(Beginning of Material provided)
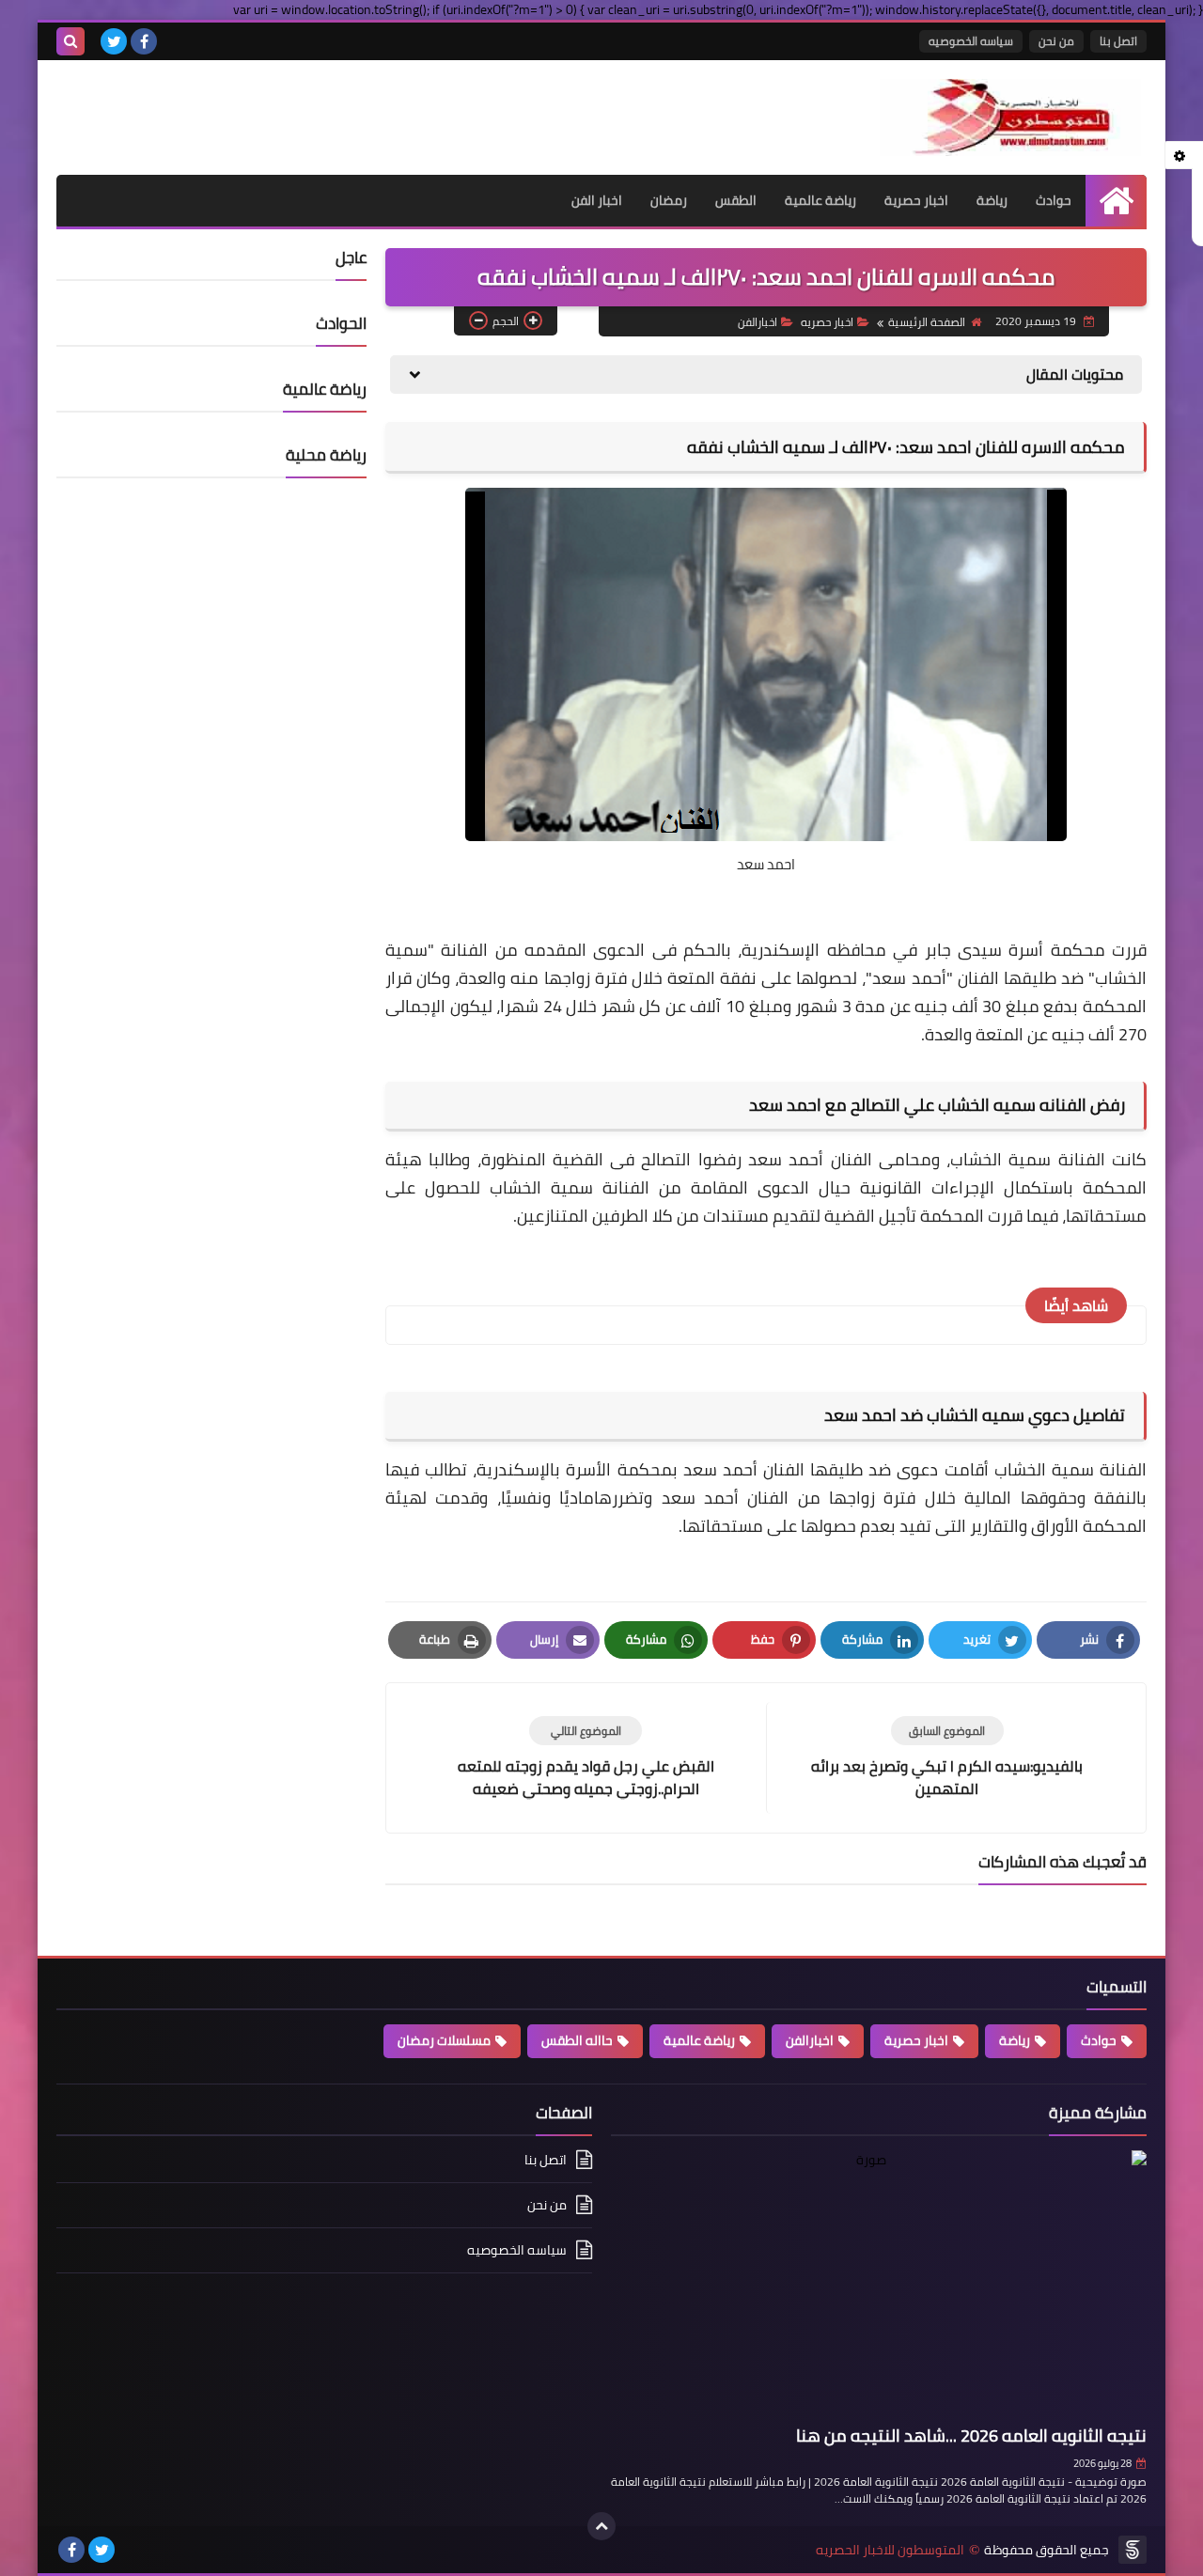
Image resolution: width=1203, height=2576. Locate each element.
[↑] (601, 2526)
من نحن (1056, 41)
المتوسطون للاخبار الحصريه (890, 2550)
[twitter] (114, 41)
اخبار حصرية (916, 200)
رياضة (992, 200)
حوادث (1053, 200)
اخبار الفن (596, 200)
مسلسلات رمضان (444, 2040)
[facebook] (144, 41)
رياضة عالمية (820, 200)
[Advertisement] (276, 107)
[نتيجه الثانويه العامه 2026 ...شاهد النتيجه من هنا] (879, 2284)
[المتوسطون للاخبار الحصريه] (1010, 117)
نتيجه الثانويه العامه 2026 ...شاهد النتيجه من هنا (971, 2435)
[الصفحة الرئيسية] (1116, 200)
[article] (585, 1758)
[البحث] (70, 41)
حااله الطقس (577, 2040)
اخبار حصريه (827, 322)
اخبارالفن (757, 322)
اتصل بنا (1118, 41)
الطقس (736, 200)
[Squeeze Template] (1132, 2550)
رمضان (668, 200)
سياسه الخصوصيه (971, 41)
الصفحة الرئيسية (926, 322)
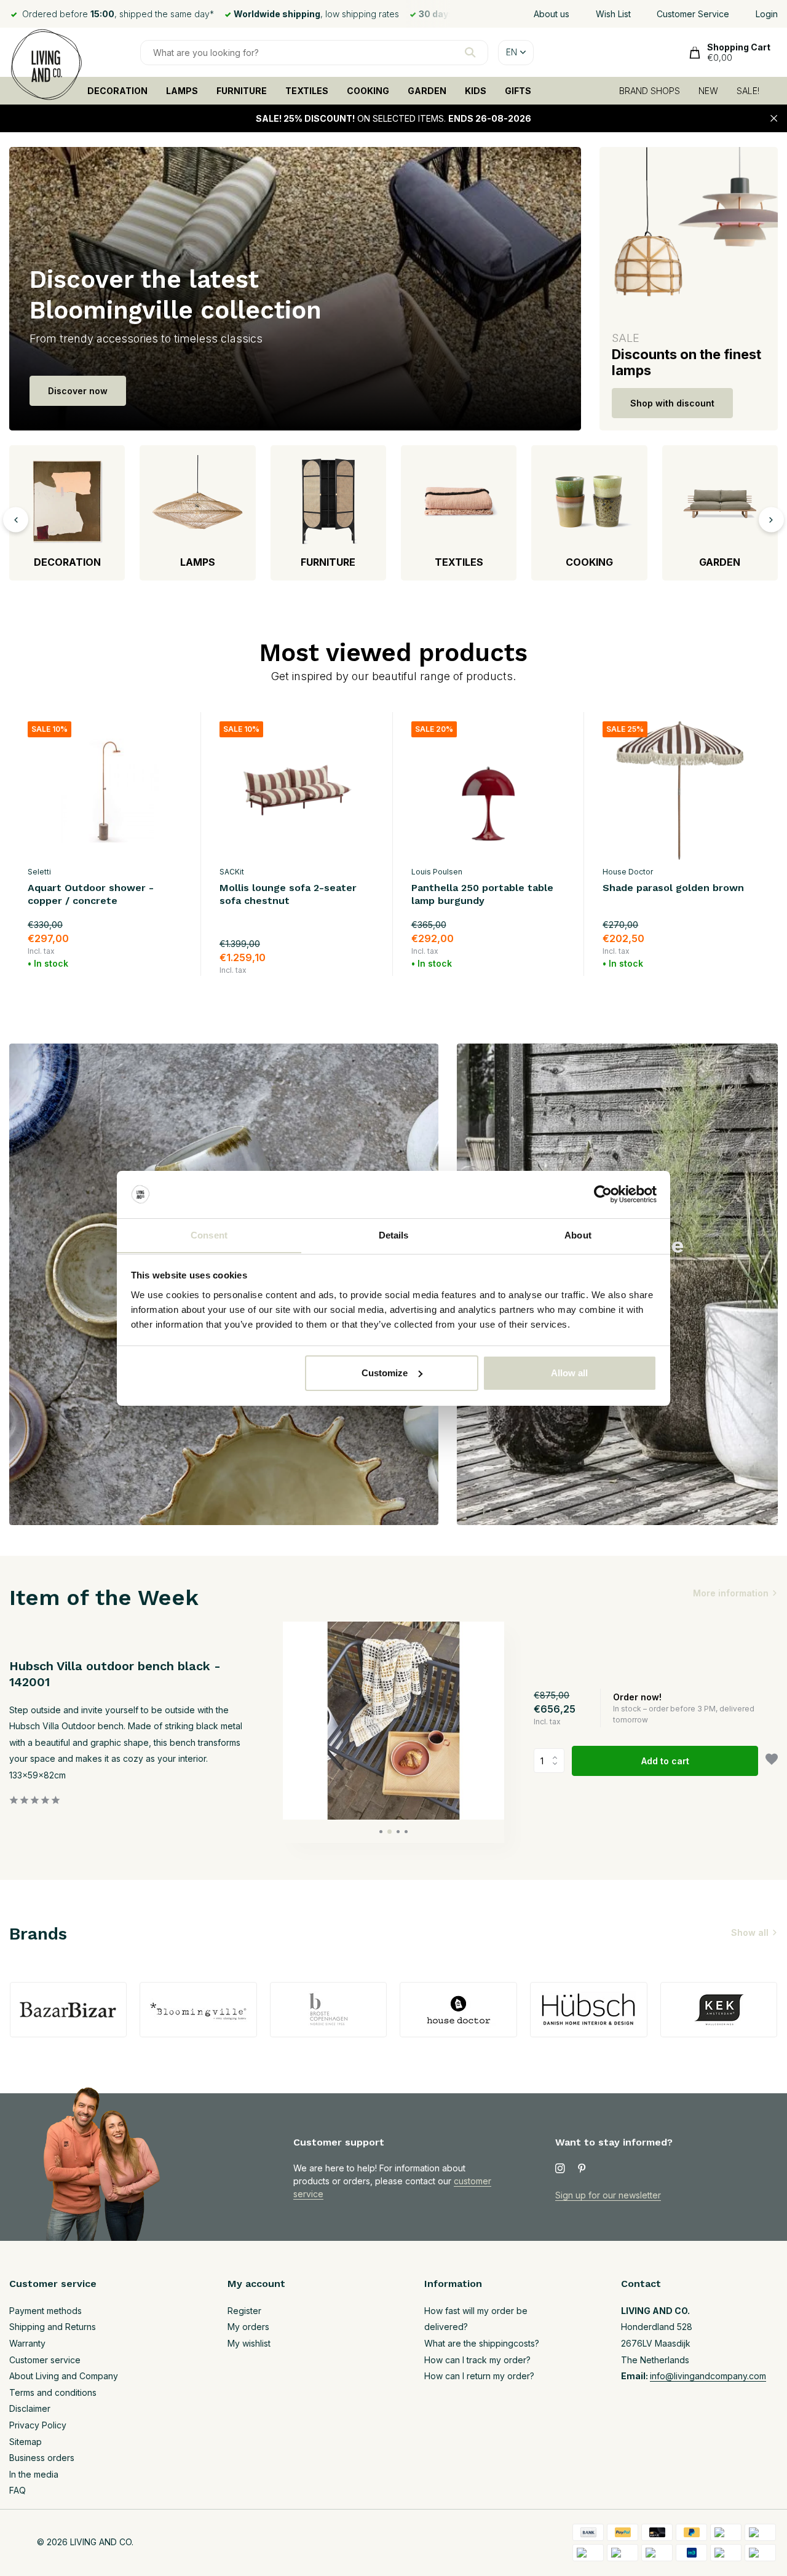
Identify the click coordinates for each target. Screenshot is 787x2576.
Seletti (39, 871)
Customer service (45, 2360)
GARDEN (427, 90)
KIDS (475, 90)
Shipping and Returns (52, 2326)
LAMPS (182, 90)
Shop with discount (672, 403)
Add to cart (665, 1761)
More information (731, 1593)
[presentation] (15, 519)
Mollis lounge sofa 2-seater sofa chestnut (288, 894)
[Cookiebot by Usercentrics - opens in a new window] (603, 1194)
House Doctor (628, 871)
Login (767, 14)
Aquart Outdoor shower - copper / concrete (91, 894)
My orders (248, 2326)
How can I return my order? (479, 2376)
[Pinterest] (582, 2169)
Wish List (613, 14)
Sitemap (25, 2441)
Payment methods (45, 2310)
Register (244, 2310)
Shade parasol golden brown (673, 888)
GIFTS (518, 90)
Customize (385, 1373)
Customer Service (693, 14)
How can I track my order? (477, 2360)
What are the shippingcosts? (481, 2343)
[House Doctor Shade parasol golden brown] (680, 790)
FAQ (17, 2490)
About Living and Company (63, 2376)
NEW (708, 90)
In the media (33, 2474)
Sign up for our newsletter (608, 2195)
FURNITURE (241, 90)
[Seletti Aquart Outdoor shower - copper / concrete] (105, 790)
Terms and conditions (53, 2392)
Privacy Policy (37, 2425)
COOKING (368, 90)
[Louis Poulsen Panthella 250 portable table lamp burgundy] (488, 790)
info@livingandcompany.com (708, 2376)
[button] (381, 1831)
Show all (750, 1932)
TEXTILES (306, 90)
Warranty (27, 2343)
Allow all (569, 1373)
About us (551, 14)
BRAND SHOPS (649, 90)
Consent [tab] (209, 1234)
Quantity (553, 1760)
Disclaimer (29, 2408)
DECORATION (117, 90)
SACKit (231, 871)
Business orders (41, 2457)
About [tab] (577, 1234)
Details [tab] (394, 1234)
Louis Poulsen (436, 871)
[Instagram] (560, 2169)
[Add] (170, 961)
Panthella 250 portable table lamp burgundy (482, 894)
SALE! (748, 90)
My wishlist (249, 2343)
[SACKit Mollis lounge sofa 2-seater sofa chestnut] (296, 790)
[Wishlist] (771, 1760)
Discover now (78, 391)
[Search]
(End of Material provided)
Required work
Skip every picture and return the lines above from the top through the one that contains "سياسه الخصوصيه (971, 41)".

Problem solution
Image resolution: width=1203, height=2576. Locate each element.
[↑] (601, 2526)
من نحن (1056, 41)
المتوسطون للاخبار الحصريه (890, 2550)
[twitter] (114, 41)
اخبار حصرية (916, 200)
رياضة (992, 200)
حوادث (1053, 200)
اخبار الفن (596, 200)
مسلسلات رمضان (444, 2040)
[facebook] (144, 41)
رياضة عالمية (820, 200)
[Advertisement] (276, 107)
[نتيجه الثانويه العامه 2026 ...شاهد النتيجه من هنا] (879, 2284)
[المتوسطون للاخبار الحصريه] (1010, 117)
نتيجه الثانويه العامه 2026 ...شاهد النتيجه من هنا (971, 2435)
[الصفحة الرئيسية] (1116, 200)
[article] (585, 1758)
[البحث] (70, 41)
حااله الطقس (577, 2040)
اخبار حصريه (827, 322)
اخبارالفن (757, 322)
اتصل بنا (1118, 41)
الطقس (736, 200)
[Squeeze Template] (1132, 2550)
رمضان (668, 200)
سياسه الخصوصيه (971, 41)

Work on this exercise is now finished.